• [Yapılacak görev]
Meslek seçimi ve aile baskısı üzerine yazıdan "Bu arada aile" ile "uzun süreceğini söyleyebilirim." arasındaki bölümü, iki uç da dahil olmak üzere hiçbir değişiklik yapmadan döndür.

• [Alıntı]

+++++

17 Şubat 2011 Perşembe

Sonuç

Siz olsaydınız diye sormuştum bir süre önce, herkes içtenlikle yanıt vermiş, herkesi okudum ama yorum yapamadım..

Ailemin de tabii ki seçimim hakkında çok güzel fikirleri vardı. En bilgilisinden en bilgisizine kadar herkes fikrini açıkça, hatta ikna etmeye çalışarak geçirdi günlerini. Bir kişinin bile mutlu olacağın işi seç dememesi ilginçti tabii... Sanki sabahtan akşama kadar zamanı geçirecek olan onlar. Sanki sevmediğin, nefret ettiğin bir işte, nefret ettiğin bir ortamda çalışmak çok zevkli. İsterse milyarlar versin hiçbir anlamı yok benim için o işin.


Bu arada aile baskısı denen şeyle de tanışmış oldum. Haliyle maddi getirisi yüksek olan iş herkesin favorisi olunca onu seçmem için yaptıkları bu baskı nedeniyle, mutlu olacağın neyse onu seç dememeleriyle ve pazartesiden itibaren sevmeden yapacağım bir işe başlayacak olmanın verdiği gerginlikle kendilerini ne zaman affederim bilmiyorum. Şu anda sadece uzun süreceğini söyleyebilirim.


İnanılmaz gerginim, birine çok pis dalacakmışım gibi hissediyorum. Çok mutsuzum. Ailemden çok irrite oluyorum, onlarla konuşmak bile istemiyorum.

+++++

• [Kayıtlı veriler]
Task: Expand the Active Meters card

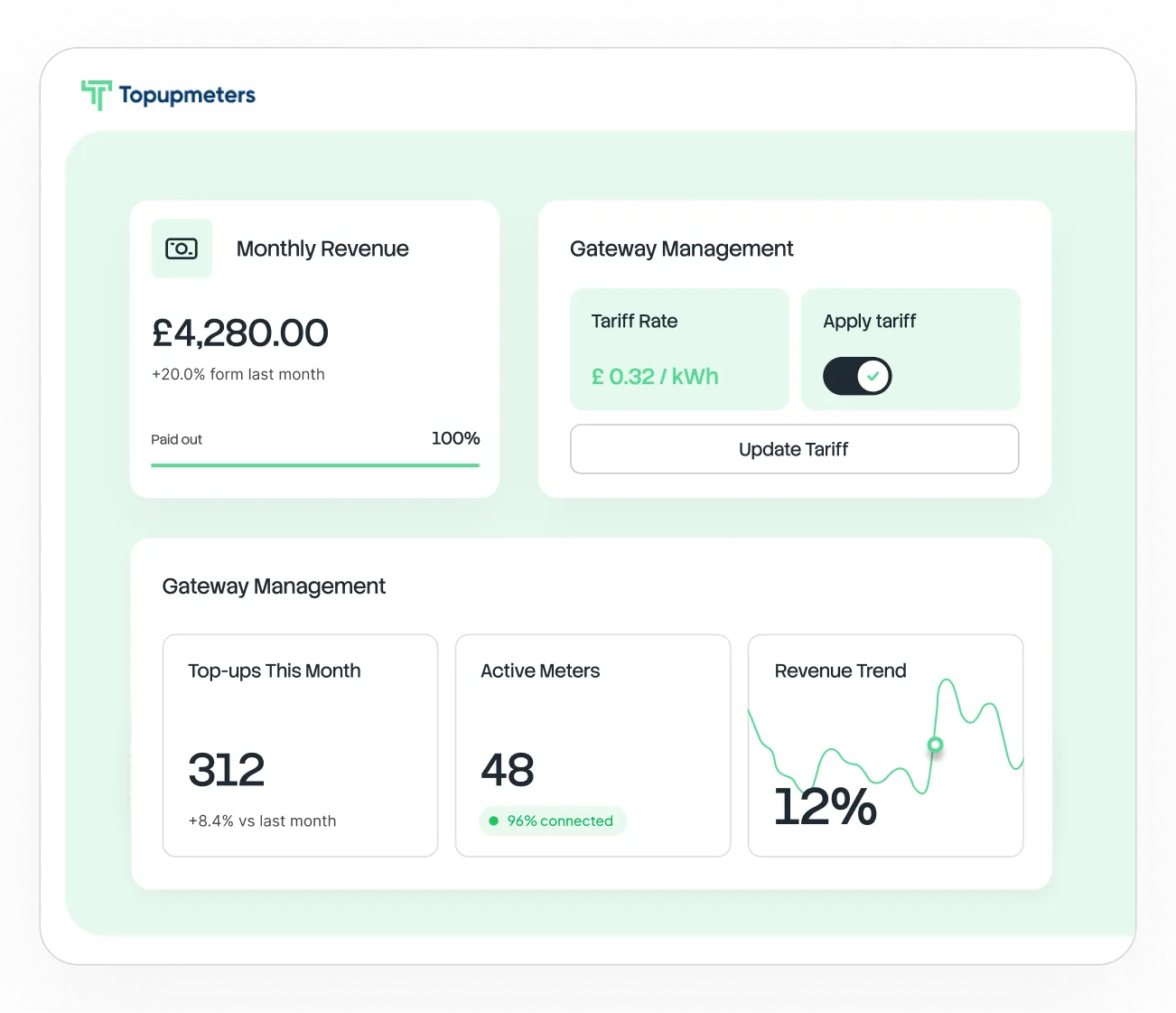Action: [593, 745]

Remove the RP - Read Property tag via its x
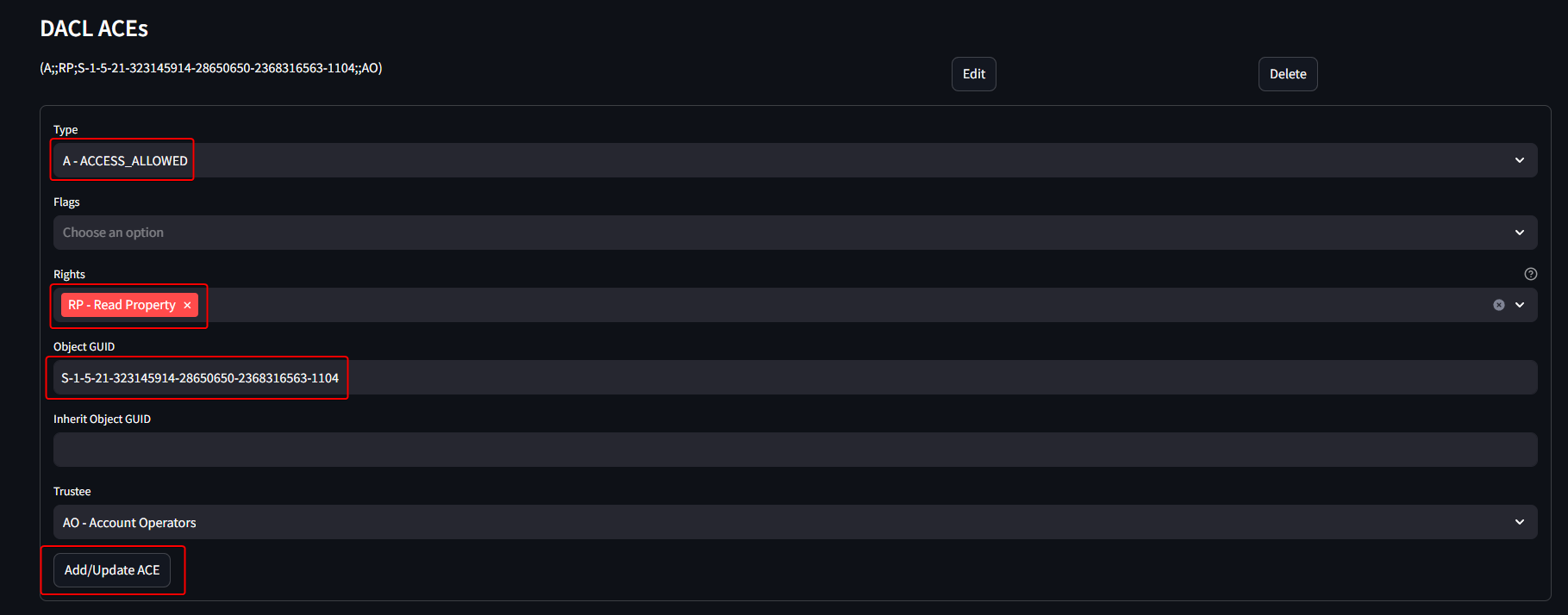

+++++

• [Sorunun çözümü]
Bu arada aile baskısı denen şeyle de tanışmış oldum. Haliyle maddi getirisi yüksek olan iş herkesin favorisi olunca onu seçmem için yaptıkları bu baskı nedeniyle, mutlu olacağın neyse onu seç dememeleriyle ve pazartesiden itibaren sevmeden yapacağım bir işe başlayacak olmanın verdiği gerginlikle kendilerini ne zaman affederim bilmiyorum. Şu anda sadece uzun süreceğini söyleyebilirim.